[INPUT MATERIAL]
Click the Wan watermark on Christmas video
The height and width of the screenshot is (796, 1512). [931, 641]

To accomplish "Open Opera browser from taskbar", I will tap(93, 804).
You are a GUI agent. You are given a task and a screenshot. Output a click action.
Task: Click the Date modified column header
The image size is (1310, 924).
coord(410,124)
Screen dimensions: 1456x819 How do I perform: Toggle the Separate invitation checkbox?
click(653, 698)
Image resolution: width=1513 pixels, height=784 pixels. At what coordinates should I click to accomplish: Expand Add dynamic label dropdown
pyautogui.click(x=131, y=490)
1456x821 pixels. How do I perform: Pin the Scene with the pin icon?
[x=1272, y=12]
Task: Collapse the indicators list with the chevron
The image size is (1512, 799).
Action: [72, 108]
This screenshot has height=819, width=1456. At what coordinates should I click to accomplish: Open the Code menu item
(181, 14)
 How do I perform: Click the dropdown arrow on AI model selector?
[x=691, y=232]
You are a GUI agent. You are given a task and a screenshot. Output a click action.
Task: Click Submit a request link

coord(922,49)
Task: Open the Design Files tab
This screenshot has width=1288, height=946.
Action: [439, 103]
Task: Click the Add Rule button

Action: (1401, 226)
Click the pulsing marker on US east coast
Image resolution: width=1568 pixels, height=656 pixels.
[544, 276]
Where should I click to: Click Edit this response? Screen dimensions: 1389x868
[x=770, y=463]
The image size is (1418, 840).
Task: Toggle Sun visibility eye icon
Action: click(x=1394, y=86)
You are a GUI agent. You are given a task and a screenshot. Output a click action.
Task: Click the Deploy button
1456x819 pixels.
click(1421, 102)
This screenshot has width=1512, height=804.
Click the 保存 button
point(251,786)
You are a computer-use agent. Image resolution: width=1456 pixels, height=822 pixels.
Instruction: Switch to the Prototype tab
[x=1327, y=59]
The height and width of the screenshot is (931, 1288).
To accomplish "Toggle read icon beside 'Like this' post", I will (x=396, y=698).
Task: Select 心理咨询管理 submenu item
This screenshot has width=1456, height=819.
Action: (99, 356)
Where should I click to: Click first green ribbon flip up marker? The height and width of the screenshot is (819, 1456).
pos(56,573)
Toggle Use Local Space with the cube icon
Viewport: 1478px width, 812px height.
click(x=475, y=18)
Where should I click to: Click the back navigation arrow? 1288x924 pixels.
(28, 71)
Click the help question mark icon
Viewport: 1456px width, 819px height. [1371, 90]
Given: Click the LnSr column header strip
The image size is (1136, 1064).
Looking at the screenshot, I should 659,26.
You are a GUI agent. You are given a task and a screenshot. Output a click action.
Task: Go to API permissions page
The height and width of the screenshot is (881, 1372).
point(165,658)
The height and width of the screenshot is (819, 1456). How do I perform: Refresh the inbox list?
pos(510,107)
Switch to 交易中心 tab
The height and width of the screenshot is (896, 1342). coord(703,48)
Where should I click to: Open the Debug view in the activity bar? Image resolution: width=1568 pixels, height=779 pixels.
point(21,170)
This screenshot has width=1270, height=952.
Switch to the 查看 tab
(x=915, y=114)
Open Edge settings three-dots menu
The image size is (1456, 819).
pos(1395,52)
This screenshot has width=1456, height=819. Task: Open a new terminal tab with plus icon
[/INPUT MATERIAL]
> [WHAT THIS TASK INVOLVES] Which of the lines above contain "header"? Return them all.

> [ANSWER FOR THIS EXERCISE]
Task: Click the Date modified column header
Given: Click the LnSr column header strip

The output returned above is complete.